AWS bedrock Cohere embedding - got error "expected maxLength: 2048" #3942

kerlion · 2024-04-28T07:58:30Z

Self Checks

I have searched for existing issues search for existing issues, including closed ones.
I confirm that I am using English to submit this report (我已阅读并同意 Language Policy).
Pleas do not modify this template :) and fill in all the required fields.

1. Is this request related to a challenge you're experiencing?

Can our embedding model has an property maxLength, similar as context_size. Then split text into chunks by maxLength.

bedrock Cohere embedding: Its "context_size" is 512.
It says: 1 token is about 4 characters, so its limication is 512 tokens.
But it is not true, in fact it can deal with 1024 tokens.

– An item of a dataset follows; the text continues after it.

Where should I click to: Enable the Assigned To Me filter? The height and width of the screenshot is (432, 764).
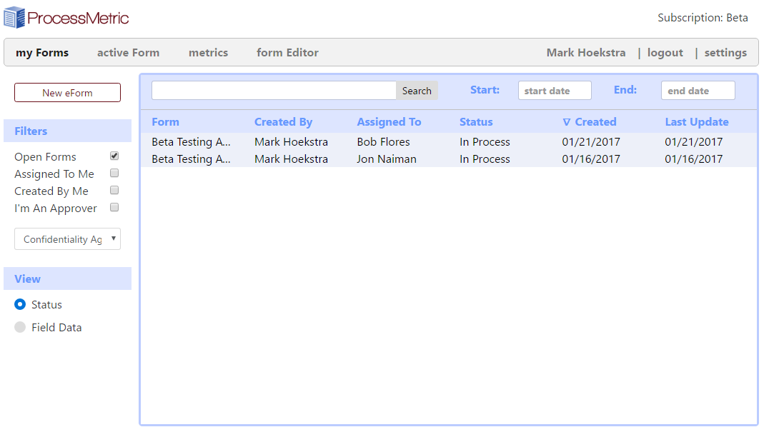point(114,173)
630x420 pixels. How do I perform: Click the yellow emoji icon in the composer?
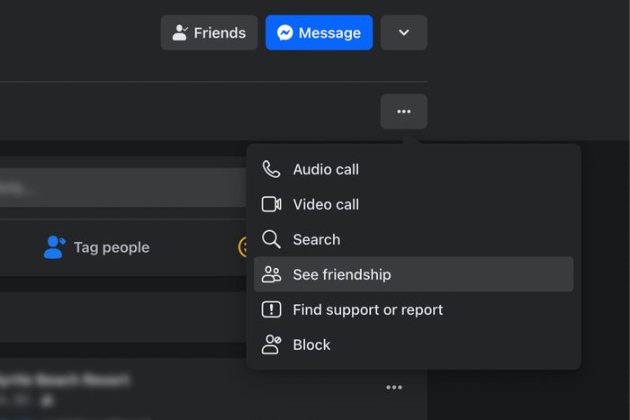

Its hard limitation is 2048 characters.
We got the senario: I have 2500 characters, while has only 300 tokens.

expected maxLength: 2048, actual: 2459

2. Describe the feature you'd like to see

Model configuration, choose one property: {maxLength|context_size}, or add a unit {tokens|characters}
Model configuration, enable alternative property: {maxLength|context_size}, or add a property unit {tokens|characters}

3. How will this feature improve your workflow or experience?

to fix cohere error: expected maxLength: 2048

4. Additional context or comments

No response

5. Can you help us with this feature?

I am interested in contributing to this feature.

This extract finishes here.